• _What needs to be done_
Copy out every line, requests included, starting at the beginning of the items and ending at the line containing "point(20,275)". Rescale each coordinate in the answers by 2.5 and round it to a whole number, with halves going up.

(Stored dataset items)

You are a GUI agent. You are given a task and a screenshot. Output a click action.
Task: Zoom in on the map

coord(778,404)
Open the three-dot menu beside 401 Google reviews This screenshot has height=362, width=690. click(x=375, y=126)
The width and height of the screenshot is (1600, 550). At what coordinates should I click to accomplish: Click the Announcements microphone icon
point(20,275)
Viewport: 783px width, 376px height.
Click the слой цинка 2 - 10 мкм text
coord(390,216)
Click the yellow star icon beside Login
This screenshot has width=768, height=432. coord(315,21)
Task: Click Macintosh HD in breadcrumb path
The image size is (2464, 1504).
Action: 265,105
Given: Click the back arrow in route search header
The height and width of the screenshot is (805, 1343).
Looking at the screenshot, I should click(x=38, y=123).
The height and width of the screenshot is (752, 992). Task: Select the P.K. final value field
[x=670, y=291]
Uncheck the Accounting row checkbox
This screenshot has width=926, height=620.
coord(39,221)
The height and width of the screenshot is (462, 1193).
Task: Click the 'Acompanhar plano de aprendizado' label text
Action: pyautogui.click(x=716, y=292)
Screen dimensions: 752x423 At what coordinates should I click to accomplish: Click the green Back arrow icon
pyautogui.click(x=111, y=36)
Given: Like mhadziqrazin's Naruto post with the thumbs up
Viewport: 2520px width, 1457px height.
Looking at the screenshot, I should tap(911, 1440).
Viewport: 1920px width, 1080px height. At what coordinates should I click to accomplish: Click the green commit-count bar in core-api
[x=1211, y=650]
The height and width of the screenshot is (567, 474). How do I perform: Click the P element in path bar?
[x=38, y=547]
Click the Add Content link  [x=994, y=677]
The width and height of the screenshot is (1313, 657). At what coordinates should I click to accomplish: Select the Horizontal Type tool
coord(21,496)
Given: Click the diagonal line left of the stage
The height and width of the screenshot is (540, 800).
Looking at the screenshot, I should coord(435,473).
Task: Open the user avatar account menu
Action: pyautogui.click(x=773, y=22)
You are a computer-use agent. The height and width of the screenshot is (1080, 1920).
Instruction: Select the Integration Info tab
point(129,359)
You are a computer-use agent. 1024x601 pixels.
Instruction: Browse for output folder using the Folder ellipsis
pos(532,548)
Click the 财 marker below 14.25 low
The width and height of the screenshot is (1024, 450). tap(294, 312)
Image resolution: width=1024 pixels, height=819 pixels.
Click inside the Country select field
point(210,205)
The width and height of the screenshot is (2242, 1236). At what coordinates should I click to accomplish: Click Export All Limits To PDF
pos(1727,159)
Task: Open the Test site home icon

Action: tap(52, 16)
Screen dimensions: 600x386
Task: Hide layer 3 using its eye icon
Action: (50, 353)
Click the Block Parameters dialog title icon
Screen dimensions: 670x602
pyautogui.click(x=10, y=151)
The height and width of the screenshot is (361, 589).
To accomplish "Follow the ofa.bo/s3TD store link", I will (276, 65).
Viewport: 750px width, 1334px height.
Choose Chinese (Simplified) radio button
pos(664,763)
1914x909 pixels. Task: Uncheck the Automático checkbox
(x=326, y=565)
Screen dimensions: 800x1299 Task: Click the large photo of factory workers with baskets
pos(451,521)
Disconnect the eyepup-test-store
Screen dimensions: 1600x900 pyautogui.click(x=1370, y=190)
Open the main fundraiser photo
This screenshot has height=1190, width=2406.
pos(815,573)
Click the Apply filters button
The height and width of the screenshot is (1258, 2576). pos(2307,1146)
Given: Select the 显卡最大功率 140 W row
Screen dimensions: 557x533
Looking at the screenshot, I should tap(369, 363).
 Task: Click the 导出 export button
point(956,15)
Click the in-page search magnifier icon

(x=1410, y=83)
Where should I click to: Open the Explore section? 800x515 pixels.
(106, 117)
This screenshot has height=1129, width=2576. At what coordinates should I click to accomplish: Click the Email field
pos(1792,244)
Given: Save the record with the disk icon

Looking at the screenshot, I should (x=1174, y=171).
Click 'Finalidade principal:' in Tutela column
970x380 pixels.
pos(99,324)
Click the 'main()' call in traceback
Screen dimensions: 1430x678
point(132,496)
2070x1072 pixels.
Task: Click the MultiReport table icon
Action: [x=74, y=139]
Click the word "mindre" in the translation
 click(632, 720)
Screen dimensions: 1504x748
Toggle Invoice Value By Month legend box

• _Reply to the task_
You are a GUI agent. You are given a task and a screenshot. Output a click action.
Task: Zoom in on the map

coord(1945,1010)
Open the three-dot menu beside 401 Google reviews This screenshot has height=362, width=690. click(x=938, y=315)
The width and height of the screenshot is (1600, 550). At what coordinates should I click to accomplish: Click the Announcements microphone icon
point(50,688)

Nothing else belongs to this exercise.